Once you have the gift cards in hand, you can pass them out to those who are donating their time toward coronavirus relief or racial equity efforts in your community, for example.

In terms of a tax advantage, redeeming your rewards for cash back and then donating the money directly to a charity is your best bet.

“You can’t usually deduct the value of points or miles, but if you redeem for cash back and then donate it, you can deduct that,” Rossman says. “And this year the CARES Act allows even those who use the standard deduction to deduct up to $300 in charitable contributions.”

Donate your airline and hotel rewards

Most major hotels and airlines allow you to donate loyalty points and miles to charity, but a handful, in particular, are running donation campaigns specifically in response to COVID-19.

Through June 30, United Airlines is matching mile donations made toward Commit Foundation and Be The Match® of up to $500,000 per campaign, including miles earned with United Airlines-branded credit cards, like the United℠ Business Card. You can also donate to a list of partner charities at any time.
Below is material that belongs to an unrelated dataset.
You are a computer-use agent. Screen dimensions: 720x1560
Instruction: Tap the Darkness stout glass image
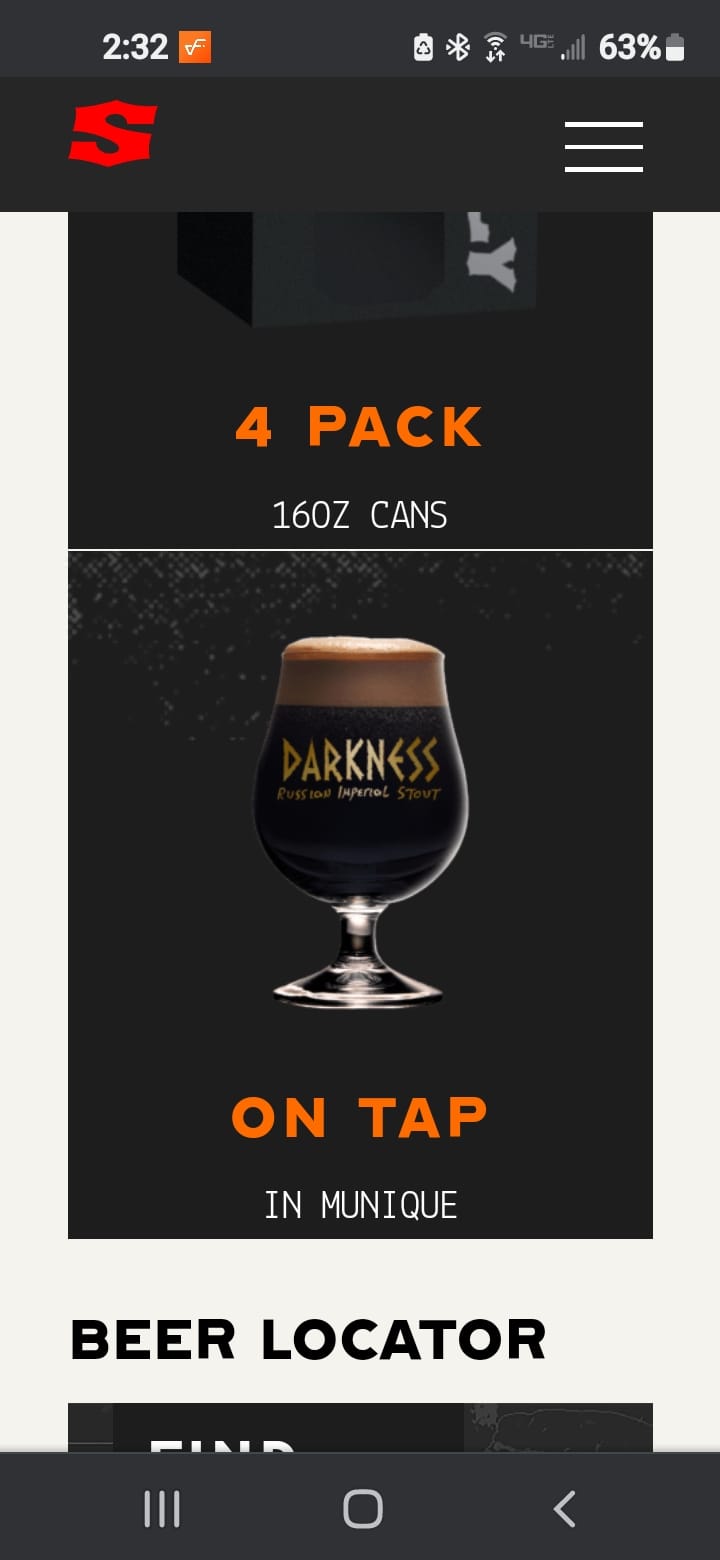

As for hotels, Marriott is partnered with five organizations you can gift your points to in exchange for a monetary donation (World Central Kitchen and UNICEF, to name a few), starting at 2,500 points.

For donation-specifics, check with your airline and hotel loyalty programs; you can also donate miles directly to an organization.

Transfer points to family or friends

Should you personally know someone that needs help (maybe a friend who could utilize miles, for example, to escape a difficult situation) consider directly transferring your credit card rewards to them or even pooling your points.

Rules and restrictions for point transfers and pooling vary from issuer to issuer, so do your research before reaching out to a loved one.

What about charitable credit cards?

You may be curious about continuing your charitable contributions with a non-profit-branded credit card, yet the amount you’re actually donating to an organization by using the card usually isn’t all that much.

The Susan G. Komen® Cash Rewards Visa® credit card from Bank of America, for example, only offers a donation equal to .08 percent of each purchase, plus $3 when you open the card and an additional $3 each year you renew.

“You’d be better off earning 2% on all purchases from a card like Citi Double Cash and then donating the cash,” Rossman says. “That’s my general advice about charity credit cards — it’s probably best to focus on earning as much cash back as you can and then giving that.”